The Burlington was first published in March 1903, when Warburg had just returned to Hamburg and was living and studying there as an independent scholar. Between 1898 and 1902, however, Warburg had lived in Florence, and there he frequented two of the principal founders of the Burlington, Bernard Berenson (1865-1959) and Herbert Horne (1864-1916).
Berenson, Warburg and Horne shared an interest in the Italian Renaissance, especially the Florentine Quattrocento and the painter Botticelli.
Within this shared field, their approach was different. Warburg investigated a broad spectrum of social relations, such as the relationship between artists and their patrons and the economic situation in the Florence of the early Renaissance. The classical past was also a crucial aspect of his studies, for instance, Leonardo da Vinci’s engagement with Vitruvius’ theory of proportion and Botticelli’s relationship with the antique as illustrated by the clothing of figures.

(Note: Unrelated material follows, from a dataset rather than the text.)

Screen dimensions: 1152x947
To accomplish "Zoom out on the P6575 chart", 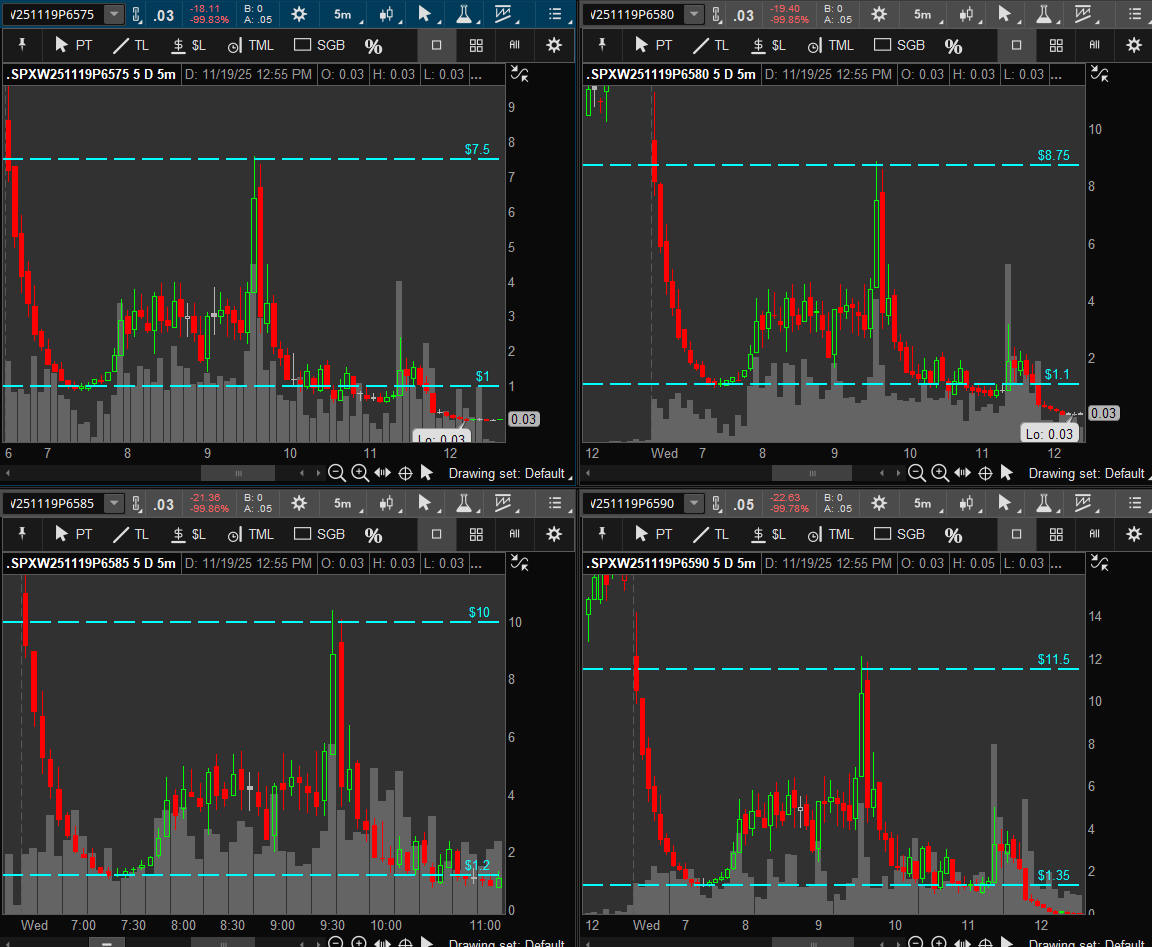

Bernard Berenson, with his art historian wife Mary Smith (who also wrote with the nom de plume Mary Logan), was then compiling lists of works by Italian painters, identified by artist and by location, with the aim of establishing authorship and thus creating a series of corpora in which his combination of connoisseurship and systematic approach proved immensely successful. Tuscan painters were at the centre of this enterprise. In 1896 Bernard (with the unaknowledged assistance of Mary) had written The Florentine Painters of the Renaissance, followed in 1897 by The Central Italian Painters of the Renaissance and by The Drawings of the Florentine Painters in 1903.

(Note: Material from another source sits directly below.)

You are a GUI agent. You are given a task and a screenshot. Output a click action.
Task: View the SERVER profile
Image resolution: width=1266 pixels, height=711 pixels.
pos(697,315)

In 1894 Horne, who had been commissioned by George Bell & Sons to write a monograph on Botticelli, moved to Italy to study the artist, which he did for 14 years. Horne finally publishing his monograph on this artist in 1908. Horne’s approach was compatible with Berenson’s – focused on the formal qualities, assigning attributions. But Horne’s strength lay also in his ability for archival research, which was solid and stated in a forthright manner.
And there lies the connection between the Warburg-based studies and the approach adopted by many writers in the Burlington circle: a close attention to primary sources and emphasis on documentary evidence.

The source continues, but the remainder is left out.